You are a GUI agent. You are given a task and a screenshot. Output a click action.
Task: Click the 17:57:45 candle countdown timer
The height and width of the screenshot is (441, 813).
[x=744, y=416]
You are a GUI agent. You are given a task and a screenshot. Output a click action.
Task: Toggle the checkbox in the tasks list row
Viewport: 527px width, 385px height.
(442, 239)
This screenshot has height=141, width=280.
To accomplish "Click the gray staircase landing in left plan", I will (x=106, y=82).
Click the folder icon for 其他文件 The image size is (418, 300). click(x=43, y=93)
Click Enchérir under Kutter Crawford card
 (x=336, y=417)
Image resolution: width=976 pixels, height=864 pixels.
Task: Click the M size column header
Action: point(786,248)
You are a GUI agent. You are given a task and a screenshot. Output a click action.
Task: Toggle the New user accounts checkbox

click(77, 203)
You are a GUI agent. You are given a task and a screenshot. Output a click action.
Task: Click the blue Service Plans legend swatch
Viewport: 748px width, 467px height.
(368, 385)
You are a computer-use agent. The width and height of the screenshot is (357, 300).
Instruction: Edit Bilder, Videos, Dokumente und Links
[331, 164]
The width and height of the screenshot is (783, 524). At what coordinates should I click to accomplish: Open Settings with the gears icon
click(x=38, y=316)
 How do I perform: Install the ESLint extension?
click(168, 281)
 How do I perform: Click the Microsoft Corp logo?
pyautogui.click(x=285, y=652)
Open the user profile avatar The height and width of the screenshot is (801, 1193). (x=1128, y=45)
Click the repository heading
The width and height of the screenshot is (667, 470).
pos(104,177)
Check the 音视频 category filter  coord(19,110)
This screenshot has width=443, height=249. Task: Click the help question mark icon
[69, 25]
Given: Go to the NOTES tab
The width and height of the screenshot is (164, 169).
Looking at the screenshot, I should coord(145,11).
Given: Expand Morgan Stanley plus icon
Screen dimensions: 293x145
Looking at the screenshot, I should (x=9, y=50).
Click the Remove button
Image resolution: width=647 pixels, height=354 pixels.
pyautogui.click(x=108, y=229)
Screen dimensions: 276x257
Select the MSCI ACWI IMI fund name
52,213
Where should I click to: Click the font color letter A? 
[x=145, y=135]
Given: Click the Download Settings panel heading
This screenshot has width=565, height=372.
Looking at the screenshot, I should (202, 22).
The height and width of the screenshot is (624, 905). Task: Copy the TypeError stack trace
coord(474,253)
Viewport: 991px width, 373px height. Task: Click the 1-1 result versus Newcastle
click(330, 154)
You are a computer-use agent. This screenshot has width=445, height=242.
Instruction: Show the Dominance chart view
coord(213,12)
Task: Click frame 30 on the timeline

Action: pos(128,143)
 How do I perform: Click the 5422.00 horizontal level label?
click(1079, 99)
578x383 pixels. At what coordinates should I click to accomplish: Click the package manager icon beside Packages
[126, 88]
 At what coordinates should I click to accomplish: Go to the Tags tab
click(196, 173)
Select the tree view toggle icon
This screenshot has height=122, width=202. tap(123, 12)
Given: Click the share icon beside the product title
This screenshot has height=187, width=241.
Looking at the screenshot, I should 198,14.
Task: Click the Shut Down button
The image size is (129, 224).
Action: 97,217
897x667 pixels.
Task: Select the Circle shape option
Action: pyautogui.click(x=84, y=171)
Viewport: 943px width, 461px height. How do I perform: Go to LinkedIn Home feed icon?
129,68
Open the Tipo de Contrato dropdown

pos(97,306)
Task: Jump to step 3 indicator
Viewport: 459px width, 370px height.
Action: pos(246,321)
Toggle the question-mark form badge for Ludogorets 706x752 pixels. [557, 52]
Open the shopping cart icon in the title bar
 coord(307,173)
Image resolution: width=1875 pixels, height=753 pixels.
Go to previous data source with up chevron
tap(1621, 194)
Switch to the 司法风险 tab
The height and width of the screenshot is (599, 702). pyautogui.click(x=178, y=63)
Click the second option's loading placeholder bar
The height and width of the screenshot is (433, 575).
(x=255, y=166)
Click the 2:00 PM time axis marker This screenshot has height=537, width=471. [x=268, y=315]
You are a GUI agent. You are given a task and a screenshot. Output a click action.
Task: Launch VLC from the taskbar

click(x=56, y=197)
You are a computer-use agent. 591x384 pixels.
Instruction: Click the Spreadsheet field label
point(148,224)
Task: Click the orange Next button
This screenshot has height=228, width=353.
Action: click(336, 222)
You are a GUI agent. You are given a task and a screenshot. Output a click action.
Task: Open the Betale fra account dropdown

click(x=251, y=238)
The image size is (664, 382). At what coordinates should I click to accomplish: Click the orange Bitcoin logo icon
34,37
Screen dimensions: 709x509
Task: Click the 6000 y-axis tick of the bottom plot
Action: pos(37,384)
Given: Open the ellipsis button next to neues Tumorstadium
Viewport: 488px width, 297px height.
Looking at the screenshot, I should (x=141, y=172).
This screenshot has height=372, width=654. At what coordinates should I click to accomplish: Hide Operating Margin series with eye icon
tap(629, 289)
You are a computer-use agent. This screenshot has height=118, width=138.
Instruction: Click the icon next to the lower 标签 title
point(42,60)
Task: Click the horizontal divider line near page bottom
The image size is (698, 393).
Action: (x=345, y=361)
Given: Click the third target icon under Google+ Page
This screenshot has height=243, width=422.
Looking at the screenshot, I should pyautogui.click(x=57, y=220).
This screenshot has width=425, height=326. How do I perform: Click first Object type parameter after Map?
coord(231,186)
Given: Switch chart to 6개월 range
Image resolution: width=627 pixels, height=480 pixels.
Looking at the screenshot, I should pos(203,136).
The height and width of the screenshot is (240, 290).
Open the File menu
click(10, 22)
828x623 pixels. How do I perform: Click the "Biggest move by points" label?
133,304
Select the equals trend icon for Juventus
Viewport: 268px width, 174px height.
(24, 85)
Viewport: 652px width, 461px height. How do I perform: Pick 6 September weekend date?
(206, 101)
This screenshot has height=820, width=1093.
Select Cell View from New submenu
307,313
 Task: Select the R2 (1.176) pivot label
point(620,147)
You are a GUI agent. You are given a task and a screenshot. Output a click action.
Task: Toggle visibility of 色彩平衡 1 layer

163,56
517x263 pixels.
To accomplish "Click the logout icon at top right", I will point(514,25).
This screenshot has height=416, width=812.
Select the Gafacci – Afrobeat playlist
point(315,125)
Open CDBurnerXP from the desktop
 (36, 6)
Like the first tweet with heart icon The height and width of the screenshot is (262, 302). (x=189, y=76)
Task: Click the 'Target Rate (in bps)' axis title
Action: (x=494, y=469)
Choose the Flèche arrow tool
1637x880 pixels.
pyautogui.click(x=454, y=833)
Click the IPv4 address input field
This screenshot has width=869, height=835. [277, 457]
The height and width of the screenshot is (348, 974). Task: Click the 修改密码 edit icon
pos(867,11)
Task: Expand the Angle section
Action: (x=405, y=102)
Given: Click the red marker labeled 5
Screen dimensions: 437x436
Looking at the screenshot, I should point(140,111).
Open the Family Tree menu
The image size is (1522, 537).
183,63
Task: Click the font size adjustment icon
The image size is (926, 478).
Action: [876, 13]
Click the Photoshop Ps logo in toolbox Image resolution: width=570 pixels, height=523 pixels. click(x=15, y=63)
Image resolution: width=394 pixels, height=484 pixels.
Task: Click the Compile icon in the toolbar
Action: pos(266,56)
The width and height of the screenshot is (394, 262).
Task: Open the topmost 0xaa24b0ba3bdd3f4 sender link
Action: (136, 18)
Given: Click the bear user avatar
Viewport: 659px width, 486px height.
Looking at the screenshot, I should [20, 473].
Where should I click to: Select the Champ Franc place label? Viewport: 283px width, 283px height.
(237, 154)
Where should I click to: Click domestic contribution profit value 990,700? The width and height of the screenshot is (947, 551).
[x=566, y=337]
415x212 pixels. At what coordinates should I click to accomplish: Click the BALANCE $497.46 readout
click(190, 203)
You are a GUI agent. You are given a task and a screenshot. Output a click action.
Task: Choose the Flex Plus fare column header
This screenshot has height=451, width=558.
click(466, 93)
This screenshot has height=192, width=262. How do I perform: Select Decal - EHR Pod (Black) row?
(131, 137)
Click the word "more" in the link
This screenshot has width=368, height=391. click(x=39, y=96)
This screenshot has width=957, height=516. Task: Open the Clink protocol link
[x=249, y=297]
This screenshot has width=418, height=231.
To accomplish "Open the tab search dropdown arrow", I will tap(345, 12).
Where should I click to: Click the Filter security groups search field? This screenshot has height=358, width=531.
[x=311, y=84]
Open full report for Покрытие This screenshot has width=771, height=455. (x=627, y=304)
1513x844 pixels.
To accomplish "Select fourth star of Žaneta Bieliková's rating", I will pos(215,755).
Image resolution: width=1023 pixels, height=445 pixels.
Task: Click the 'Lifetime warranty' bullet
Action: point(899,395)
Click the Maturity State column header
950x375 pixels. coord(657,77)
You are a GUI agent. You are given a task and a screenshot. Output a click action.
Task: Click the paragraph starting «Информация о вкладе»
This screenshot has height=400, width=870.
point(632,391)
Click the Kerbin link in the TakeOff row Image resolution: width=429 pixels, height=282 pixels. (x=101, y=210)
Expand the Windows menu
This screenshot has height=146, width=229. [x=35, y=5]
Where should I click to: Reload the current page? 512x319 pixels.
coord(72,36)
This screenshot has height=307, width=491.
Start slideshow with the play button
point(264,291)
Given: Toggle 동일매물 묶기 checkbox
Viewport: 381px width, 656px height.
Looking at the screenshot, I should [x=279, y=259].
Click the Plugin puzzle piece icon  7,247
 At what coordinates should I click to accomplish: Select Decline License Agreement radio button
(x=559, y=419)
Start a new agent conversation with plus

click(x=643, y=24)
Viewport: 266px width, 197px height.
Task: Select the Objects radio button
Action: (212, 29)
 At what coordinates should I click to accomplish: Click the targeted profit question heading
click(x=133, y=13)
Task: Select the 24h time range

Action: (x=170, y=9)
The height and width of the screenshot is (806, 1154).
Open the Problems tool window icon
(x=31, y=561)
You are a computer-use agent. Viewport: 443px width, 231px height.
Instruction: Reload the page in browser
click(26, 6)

WHAT YOU SHOULD DO
Tally the lines in the listing that contain the string "computer", then report that tally alone.

EXPECTED ANSWER
5